### EXERCISE INSTRUCTIONS:
Your task is to repeat the listing exactly.

### SOURCE DATA:
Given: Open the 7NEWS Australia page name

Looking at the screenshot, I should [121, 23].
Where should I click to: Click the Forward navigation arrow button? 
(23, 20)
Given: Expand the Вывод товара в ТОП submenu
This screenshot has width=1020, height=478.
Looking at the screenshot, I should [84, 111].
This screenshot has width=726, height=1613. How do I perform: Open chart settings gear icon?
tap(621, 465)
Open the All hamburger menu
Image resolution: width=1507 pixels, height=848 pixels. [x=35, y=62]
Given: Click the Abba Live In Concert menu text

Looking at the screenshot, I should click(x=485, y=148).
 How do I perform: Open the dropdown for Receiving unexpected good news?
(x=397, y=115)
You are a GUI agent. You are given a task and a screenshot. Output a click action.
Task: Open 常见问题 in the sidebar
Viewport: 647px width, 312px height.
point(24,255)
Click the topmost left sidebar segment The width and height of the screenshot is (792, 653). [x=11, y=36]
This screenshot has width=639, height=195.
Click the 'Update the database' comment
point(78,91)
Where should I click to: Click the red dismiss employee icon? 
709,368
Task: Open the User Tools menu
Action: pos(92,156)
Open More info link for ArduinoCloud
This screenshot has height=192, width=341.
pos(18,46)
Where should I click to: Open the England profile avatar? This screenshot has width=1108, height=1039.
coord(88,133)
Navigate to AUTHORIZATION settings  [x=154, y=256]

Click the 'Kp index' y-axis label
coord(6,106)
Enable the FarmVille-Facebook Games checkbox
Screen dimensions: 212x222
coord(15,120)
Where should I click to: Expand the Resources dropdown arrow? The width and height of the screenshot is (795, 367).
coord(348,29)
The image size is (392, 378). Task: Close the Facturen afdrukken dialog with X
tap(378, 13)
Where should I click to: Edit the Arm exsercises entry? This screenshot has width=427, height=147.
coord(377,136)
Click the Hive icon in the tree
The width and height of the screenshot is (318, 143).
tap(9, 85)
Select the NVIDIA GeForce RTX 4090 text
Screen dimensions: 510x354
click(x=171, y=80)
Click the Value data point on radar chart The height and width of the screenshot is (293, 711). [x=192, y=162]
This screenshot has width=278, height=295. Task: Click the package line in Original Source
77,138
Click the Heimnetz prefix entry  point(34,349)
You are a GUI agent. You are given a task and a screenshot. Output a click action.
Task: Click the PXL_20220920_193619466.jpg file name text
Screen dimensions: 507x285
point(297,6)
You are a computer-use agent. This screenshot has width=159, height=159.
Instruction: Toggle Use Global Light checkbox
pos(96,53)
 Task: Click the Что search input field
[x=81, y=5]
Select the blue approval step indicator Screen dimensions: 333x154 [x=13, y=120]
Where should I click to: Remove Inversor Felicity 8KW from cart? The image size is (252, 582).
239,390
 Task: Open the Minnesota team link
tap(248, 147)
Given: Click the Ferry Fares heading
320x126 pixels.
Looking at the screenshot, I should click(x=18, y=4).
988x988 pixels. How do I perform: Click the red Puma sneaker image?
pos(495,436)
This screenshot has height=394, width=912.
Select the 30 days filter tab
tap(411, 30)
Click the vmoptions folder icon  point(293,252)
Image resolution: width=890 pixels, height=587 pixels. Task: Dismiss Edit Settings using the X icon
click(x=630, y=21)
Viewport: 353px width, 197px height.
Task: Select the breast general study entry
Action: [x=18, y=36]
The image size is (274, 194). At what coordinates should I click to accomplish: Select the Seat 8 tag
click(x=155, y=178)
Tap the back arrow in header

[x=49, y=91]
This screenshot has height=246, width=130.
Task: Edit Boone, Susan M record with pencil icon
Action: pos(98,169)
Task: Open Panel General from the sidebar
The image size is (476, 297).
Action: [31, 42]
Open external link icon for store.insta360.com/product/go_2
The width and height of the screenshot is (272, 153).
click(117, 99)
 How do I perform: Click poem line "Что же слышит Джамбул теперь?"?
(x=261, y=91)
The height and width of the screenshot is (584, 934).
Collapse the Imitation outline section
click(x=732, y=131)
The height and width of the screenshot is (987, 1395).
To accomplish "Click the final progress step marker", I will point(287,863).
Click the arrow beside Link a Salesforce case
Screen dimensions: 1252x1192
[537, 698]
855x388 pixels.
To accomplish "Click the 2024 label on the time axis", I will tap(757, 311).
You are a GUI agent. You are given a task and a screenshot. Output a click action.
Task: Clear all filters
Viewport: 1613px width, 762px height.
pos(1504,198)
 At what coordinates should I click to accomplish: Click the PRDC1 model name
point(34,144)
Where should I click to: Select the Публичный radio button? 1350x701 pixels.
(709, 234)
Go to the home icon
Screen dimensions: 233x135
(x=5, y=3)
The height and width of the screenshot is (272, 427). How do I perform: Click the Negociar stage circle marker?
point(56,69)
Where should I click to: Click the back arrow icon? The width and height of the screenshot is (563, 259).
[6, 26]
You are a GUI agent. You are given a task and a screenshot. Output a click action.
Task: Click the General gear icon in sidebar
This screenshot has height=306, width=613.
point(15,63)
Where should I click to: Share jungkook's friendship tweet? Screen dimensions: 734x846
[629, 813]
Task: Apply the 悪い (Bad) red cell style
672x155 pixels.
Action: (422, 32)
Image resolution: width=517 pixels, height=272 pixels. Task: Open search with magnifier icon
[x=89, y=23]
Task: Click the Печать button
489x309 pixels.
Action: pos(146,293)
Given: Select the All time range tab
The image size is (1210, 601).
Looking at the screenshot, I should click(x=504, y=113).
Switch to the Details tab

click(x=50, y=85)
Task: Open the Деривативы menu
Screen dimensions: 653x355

### RESULT OF THIS EXERCISE:
Given: Open the 7NEWS Australia page name

Looking at the screenshot, I should [121, 23].
Where should I click to: Click the Forward navigation arrow button? 
(23, 20)
Given: Expand the Вывод товара в ТОП submenu
This screenshot has width=1020, height=478.
Looking at the screenshot, I should [84, 111].
This screenshot has width=726, height=1613. How do I perform: Open chart settings gear icon?
tap(621, 465)
Open the All hamburger menu
Image resolution: width=1507 pixels, height=848 pixels. [x=35, y=62]
Given: Click the Abba Live In Concert menu text

Looking at the screenshot, I should click(x=485, y=148).
 How do I perform: Open the dropdown for Receiving unexpected good news?
(x=397, y=115)
You are a GUI agent. You are given a task and a screenshot. Output a click action.
Task: Open 常见问题 in the sidebar
Viewport: 647px width, 312px height.
point(24,255)
Click the topmost left sidebar segment The width and height of the screenshot is (792, 653). [x=11, y=36]
This screenshot has width=639, height=195.
Click the 'Update the database' comment
point(78,91)
Where should I click to: Click the red dismiss employee icon? 
709,368
Task: Open the User Tools menu
Action: pos(92,156)
Open More info link for ArduinoCloud
This screenshot has height=192, width=341.
pos(18,46)
Where should I click to: Open the England profile avatar? This screenshot has width=1108, height=1039.
coord(88,133)
Navigate to AUTHORIZATION settings  [x=154, y=256]

Click the 'Kp index' y-axis label
coord(6,106)
Enable the FarmVille-Facebook Games checkbox
Screen dimensions: 212x222
coord(15,120)
Where should I click to: Expand the Resources dropdown arrow? The width and height of the screenshot is (795, 367).
coord(348,29)
The image size is (392, 378). Task: Close the Facturen afdrukken dialog with X
tap(378, 13)
Where should I click to: Edit the Arm exsercises entry? This screenshot has width=427, height=147.
coord(377,136)
Click the Hive icon in the tree
The width and height of the screenshot is (318, 143).
tap(9, 85)
Select the NVIDIA GeForce RTX 4090 text
Screen dimensions: 510x354
click(x=171, y=80)
Click the Value data point on radar chart The height and width of the screenshot is (293, 711). [x=192, y=162]
This screenshot has width=278, height=295. Task: Click the package line in Original Source
77,138
Click the Heimnetz prefix entry  point(34,349)
You are a GUI agent. You are given a task and a screenshot. Output a click action.
Task: Click the PXL_20220920_193619466.jpg file name text
Screen dimensions: 507x285
point(297,6)
You are a computer-use agent. This screenshot has width=159, height=159.
Instruction: Toggle Use Global Light checkbox
pos(96,53)
 Task: Click the Что search input field
[x=81, y=5]
Select the blue approval step indicator Screen dimensions: 333x154 [x=13, y=120]
Where should I click to: Remove Inversor Felicity 8KW from cart? The image size is (252, 582).
239,390
 Task: Open the Minnesota team link
tap(248, 147)
Given: Click the Ferry Fares heading
320x126 pixels.
Looking at the screenshot, I should click(x=18, y=4).
988x988 pixels. How do I perform: Click the red Puma sneaker image?
pos(495,436)
This screenshot has height=394, width=912.
Select the 30 days filter tab
tap(411, 30)
Click the vmoptions folder icon  point(293,252)
Image resolution: width=890 pixels, height=587 pixels. Task: Dismiss Edit Settings using the X icon
click(x=630, y=21)
Viewport: 353px width, 197px height.
Task: Select the breast general study entry
Action: [x=18, y=36]
The image size is (274, 194). At what coordinates should I click to accomplish: Select the Seat 8 tag
click(x=155, y=178)
Tap the back arrow in header

[x=49, y=91]
This screenshot has height=246, width=130.
Task: Edit Boone, Susan M record with pencil icon
Action: pos(98,169)
Task: Open Panel General from the sidebar
The image size is (476, 297).
Action: [31, 42]
Open external link icon for store.insta360.com/product/go_2
The width and height of the screenshot is (272, 153).
click(117, 99)
 How do I perform: Click poem line "Что же слышит Джамбул теперь?"?
(x=261, y=91)
The height and width of the screenshot is (584, 934).
Collapse the Imitation outline section
click(x=732, y=131)
The height and width of the screenshot is (987, 1395).
To accomplish "Click the final progress step marker", I will point(287,863).
Click the arrow beside Link a Salesforce case
Screen dimensions: 1252x1192
[537, 698]
855x388 pixels.
To accomplish "Click the 2024 label on the time axis", I will tap(757, 311).
You are a GUI agent. You are given a task and a screenshot. Output a click action.
Task: Clear all filters
Viewport: 1613px width, 762px height.
pos(1504,198)
 At what coordinates should I click to accomplish: Click the PRDC1 model name
point(34,144)
Where should I click to: Select the Публичный radio button? 1350x701 pixels.
(709, 234)
Go to the home icon
Screen dimensions: 233x135
(x=5, y=3)
The height and width of the screenshot is (272, 427). How do I perform: Click the Negociar stage circle marker?
point(56,69)
Where should I click to: Click the back arrow icon? The width and height of the screenshot is (563, 259).
[6, 26]
You are a GUI agent. You are given a task and a screenshot. Output a click action.
Task: Click the General gear icon in sidebar
This screenshot has height=306, width=613.
point(15,63)
Where should I click to: Share jungkook's friendship tweet? Screen dimensions: 734x846
[629, 813]
Task: Apply the 悪い (Bad) red cell style
672x155 pixels.
Action: (422, 32)
Image resolution: width=517 pixels, height=272 pixels. Task: Open search with magnifier icon
[x=89, y=23]
Task: Click the Печать button
489x309 pixels.
Action: pos(146,293)
Given: Select the All time range tab
The image size is (1210, 601).
Looking at the screenshot, I should click(x=504, y=113).
Switch to the Details tab

click(x=50, y=85)
Task: Open the Деривативы menu
Screen dimensions: 653x355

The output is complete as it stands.